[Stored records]

=====

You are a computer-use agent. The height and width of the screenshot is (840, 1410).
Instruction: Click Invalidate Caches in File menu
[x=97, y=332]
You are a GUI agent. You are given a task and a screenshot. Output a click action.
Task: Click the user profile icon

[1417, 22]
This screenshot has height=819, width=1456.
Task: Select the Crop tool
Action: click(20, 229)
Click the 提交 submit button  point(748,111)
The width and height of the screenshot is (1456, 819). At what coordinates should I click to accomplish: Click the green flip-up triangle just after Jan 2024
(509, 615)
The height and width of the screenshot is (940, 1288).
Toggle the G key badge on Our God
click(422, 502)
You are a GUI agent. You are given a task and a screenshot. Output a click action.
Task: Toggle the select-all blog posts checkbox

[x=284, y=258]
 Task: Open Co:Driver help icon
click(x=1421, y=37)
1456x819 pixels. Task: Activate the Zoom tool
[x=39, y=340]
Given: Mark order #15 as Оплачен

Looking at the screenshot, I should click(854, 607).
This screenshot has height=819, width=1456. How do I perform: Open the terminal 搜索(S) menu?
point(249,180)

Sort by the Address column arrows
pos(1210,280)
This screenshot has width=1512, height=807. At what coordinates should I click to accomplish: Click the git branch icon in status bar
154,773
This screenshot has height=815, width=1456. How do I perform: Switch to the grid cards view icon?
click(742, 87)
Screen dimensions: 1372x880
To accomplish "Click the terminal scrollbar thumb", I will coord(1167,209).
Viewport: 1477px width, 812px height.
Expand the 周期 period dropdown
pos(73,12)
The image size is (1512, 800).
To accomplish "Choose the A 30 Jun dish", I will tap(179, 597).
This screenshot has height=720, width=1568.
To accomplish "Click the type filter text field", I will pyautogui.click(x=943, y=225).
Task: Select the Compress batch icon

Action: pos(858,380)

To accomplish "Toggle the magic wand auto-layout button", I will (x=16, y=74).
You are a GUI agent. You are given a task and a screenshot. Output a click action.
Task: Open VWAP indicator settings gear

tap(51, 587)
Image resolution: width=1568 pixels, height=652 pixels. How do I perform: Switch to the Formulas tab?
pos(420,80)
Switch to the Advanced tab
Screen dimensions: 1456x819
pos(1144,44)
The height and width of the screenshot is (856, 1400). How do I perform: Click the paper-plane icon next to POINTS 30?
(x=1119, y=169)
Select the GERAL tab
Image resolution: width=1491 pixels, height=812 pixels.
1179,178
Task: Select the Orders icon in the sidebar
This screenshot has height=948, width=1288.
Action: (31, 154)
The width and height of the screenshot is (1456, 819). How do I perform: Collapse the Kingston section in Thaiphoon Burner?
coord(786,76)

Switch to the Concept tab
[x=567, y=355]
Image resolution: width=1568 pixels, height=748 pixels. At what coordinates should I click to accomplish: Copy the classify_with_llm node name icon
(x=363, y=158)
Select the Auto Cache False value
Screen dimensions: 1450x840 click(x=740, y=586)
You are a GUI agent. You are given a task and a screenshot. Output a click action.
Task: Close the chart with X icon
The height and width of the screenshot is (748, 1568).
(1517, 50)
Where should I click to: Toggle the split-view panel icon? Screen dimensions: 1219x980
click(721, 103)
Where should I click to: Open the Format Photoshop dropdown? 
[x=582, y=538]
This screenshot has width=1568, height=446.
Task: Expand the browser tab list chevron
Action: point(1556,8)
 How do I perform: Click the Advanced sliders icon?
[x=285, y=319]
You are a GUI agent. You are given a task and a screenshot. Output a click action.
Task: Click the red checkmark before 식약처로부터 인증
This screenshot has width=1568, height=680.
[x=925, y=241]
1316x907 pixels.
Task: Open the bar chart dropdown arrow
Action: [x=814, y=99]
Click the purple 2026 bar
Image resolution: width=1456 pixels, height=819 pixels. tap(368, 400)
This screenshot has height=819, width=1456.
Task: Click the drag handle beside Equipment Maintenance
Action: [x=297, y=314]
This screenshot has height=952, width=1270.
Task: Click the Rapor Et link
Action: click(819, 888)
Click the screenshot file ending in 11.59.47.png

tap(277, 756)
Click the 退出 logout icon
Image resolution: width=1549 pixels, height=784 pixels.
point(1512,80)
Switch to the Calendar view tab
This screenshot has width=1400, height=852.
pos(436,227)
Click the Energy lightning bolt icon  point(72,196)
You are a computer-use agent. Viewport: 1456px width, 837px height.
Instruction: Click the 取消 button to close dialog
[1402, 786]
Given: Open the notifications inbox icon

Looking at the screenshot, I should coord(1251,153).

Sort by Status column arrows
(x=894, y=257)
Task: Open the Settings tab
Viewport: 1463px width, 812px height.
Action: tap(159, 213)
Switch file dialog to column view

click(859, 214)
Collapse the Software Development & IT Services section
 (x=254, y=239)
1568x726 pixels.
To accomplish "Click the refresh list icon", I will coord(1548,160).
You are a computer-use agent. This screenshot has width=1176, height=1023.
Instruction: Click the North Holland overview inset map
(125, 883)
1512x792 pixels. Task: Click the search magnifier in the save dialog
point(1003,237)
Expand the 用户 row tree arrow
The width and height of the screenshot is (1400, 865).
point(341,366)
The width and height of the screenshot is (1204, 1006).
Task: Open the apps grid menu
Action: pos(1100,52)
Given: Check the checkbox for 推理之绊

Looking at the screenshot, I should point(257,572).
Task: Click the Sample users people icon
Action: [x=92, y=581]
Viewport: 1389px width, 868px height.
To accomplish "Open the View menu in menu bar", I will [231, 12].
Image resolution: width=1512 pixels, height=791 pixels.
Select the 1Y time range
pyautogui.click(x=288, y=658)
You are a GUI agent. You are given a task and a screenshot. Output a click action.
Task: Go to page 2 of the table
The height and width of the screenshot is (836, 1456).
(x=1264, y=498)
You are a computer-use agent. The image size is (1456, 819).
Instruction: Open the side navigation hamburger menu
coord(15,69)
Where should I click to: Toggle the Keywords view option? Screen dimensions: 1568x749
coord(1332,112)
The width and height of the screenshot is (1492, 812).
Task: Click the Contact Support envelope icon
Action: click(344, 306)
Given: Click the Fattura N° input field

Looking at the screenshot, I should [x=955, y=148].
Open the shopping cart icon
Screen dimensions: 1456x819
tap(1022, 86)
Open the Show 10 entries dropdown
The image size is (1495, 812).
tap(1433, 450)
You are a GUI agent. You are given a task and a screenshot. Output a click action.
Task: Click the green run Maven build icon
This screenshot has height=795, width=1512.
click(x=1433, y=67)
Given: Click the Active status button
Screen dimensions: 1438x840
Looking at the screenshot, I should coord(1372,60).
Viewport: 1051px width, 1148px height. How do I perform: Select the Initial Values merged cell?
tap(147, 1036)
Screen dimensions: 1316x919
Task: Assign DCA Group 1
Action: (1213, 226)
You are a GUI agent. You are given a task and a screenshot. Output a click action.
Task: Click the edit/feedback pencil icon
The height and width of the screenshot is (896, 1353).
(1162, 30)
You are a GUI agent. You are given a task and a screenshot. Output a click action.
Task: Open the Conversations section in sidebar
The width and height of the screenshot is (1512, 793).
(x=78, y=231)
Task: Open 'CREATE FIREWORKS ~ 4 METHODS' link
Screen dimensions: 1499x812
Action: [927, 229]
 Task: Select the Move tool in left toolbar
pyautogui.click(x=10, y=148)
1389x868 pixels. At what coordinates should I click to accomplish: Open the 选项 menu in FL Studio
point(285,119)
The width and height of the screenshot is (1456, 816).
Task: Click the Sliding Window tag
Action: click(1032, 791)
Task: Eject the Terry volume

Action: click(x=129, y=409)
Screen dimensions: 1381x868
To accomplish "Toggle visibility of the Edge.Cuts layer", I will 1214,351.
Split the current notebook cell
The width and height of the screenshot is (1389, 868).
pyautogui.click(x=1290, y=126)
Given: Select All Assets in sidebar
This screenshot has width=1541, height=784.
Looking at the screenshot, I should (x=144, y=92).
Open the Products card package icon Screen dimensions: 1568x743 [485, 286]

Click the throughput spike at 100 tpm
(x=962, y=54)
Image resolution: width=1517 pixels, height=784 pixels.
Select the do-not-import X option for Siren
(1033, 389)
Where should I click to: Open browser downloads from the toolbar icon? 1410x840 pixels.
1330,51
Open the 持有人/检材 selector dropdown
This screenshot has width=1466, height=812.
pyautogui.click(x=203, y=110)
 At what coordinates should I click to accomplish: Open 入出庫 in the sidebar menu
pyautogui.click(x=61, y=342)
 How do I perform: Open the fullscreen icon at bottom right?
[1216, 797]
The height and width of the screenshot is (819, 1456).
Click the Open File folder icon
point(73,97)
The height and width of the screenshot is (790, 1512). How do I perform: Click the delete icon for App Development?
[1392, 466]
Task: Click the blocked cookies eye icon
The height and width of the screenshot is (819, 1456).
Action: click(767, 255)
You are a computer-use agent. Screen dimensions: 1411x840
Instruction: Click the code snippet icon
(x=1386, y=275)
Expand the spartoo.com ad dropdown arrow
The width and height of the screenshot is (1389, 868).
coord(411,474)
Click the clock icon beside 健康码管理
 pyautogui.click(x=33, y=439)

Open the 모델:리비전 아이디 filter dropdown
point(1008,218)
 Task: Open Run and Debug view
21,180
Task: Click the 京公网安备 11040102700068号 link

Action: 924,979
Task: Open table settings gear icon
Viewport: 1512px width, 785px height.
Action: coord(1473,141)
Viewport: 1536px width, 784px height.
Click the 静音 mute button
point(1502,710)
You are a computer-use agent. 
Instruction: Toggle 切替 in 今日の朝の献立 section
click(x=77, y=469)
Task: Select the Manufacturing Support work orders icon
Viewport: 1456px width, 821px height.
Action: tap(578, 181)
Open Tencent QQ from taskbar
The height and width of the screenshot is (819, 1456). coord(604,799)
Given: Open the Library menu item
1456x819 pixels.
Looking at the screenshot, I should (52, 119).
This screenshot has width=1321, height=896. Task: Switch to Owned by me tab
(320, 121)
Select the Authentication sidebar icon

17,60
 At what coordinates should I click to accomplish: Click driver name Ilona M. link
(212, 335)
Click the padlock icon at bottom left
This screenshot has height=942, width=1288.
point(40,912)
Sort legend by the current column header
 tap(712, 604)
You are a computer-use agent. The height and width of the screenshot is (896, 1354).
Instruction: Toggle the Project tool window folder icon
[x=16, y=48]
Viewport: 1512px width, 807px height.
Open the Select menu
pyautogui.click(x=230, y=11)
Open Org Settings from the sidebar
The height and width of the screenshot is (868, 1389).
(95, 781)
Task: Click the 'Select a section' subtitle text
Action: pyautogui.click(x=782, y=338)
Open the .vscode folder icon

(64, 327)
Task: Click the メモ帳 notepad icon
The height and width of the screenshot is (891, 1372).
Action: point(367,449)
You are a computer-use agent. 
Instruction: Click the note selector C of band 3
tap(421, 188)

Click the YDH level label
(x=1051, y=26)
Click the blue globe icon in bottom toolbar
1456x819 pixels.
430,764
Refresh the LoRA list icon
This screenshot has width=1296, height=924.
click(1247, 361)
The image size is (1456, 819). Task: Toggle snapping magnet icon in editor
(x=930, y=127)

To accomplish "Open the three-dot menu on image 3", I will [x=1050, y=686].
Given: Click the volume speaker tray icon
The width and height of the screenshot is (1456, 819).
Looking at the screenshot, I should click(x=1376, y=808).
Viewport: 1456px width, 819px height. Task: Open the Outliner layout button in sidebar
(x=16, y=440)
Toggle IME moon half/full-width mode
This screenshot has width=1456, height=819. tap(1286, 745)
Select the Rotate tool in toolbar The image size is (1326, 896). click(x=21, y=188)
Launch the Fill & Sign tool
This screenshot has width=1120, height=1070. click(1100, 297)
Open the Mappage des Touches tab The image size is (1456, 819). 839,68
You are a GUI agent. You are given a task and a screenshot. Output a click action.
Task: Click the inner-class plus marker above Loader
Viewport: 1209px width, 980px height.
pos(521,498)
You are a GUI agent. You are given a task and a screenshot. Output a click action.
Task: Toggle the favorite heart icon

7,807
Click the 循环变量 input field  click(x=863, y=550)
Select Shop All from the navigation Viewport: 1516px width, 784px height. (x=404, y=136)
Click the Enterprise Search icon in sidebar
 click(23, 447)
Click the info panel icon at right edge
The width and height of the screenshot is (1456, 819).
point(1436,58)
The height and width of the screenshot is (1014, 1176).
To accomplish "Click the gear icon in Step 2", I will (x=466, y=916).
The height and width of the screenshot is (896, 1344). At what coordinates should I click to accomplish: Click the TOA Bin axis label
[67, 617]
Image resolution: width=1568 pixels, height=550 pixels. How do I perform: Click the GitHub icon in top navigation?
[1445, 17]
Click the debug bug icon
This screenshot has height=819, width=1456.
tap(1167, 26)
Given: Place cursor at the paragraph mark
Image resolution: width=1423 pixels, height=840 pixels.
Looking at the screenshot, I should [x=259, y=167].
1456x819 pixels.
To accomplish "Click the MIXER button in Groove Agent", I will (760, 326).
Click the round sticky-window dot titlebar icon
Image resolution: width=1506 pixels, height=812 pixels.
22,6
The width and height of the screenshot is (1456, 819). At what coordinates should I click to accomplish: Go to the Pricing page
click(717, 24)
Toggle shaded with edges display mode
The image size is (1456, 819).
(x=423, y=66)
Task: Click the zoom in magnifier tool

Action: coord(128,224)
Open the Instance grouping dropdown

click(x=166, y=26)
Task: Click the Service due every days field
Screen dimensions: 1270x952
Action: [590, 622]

=====

### WHAT YOU HAVE TO DO
Search the entries above for "table". Return every line that has it.

### TASK ANSWER
Task: Go to page 2 of the table
Task: Open table settings gear icon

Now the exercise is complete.